Start of DATA SHOWN
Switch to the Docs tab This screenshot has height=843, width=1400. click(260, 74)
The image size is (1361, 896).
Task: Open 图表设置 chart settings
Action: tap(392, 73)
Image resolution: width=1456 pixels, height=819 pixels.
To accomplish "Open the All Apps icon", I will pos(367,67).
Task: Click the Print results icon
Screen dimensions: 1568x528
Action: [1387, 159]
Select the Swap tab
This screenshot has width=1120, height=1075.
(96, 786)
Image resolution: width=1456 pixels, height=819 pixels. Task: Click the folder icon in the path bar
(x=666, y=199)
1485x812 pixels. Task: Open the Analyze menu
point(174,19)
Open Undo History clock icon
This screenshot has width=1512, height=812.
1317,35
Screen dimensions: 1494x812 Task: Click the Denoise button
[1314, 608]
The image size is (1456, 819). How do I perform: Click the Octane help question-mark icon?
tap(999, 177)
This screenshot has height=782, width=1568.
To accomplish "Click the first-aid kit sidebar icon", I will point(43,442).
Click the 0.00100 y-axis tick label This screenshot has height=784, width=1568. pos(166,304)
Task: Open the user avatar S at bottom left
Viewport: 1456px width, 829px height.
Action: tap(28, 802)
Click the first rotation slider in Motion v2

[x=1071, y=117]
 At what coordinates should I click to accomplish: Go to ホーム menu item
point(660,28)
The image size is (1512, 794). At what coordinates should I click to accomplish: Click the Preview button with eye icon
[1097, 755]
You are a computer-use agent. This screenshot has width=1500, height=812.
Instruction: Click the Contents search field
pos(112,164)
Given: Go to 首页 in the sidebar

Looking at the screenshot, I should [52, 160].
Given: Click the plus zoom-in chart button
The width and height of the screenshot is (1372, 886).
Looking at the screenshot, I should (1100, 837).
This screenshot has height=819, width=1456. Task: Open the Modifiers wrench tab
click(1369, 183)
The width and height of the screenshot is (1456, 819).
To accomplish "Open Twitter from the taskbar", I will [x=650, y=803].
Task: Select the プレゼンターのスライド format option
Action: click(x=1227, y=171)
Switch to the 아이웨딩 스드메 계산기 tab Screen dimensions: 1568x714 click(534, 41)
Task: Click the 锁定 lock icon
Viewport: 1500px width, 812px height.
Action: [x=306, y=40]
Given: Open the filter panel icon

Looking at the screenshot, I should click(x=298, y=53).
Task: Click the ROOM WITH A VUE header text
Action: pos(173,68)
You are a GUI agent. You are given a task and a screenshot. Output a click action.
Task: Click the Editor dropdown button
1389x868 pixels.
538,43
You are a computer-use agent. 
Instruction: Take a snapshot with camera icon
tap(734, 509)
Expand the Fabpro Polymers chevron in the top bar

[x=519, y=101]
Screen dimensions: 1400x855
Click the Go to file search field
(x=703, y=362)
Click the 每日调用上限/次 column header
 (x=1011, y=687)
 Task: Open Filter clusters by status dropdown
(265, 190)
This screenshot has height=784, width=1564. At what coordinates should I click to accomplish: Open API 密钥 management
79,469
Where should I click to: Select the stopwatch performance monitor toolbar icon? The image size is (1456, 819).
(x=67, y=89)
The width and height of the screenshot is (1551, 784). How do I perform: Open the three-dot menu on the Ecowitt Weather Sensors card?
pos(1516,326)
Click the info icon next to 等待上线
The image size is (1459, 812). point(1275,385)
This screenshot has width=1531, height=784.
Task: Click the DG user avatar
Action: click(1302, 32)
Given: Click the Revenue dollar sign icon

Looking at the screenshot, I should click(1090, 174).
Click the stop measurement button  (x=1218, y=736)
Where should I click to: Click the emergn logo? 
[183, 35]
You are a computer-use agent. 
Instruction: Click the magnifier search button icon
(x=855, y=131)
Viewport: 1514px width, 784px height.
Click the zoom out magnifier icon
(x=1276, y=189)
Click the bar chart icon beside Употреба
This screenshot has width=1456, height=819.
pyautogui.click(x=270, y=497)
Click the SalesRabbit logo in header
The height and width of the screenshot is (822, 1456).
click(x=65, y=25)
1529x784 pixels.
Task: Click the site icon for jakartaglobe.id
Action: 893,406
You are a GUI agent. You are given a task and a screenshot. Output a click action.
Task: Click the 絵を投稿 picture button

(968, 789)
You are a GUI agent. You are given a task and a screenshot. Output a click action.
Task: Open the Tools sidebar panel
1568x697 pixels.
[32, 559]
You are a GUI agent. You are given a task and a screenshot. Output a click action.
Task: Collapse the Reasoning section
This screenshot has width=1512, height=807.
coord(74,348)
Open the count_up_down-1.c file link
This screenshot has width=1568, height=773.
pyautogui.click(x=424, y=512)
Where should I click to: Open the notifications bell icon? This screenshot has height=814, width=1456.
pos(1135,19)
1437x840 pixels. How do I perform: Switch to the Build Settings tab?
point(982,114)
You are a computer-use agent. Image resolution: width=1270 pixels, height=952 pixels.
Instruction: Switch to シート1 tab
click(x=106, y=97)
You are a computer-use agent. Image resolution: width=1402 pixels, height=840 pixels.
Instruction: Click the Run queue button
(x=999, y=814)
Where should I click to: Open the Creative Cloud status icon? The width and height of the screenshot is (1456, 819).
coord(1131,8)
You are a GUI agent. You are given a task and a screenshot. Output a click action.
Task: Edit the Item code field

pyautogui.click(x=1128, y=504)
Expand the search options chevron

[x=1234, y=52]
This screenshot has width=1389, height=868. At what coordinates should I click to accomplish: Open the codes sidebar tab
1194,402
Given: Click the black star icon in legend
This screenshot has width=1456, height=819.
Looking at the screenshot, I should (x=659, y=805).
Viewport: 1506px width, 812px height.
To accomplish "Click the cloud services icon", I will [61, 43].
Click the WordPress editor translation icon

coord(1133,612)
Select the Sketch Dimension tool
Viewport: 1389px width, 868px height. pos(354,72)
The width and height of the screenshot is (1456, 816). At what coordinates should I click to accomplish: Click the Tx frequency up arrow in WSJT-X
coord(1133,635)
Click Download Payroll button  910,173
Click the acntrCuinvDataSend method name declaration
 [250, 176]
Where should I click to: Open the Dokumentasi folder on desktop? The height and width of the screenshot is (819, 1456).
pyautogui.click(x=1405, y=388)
End of DATA SHOWN
> _WHAT TO DO_: Could you reproduce the lines above, from the one that holds "Select the Sketch Dimension tool" through the last, exactly as they stand?

> _ANSWER BELOW_:
Select the Sketch Dimension tool
Viewport: 1389px width, 868px height. pos(354,72)
The width and height of the screenshot is (1456, 816). At what coordinates should I click to accomplish: Click the Tx frequency up arrow in WSJT-X
coord(1133,635)
Click Download Payroll button  910,173
Click the acntrCuinvDataSend method name declaration
 [250, 176]
Where should I click to: Open the Dokumentasi folder on desktop? The height and width of the screenshot is (819, 1456).
pyautogui.click(x=1405, y=388)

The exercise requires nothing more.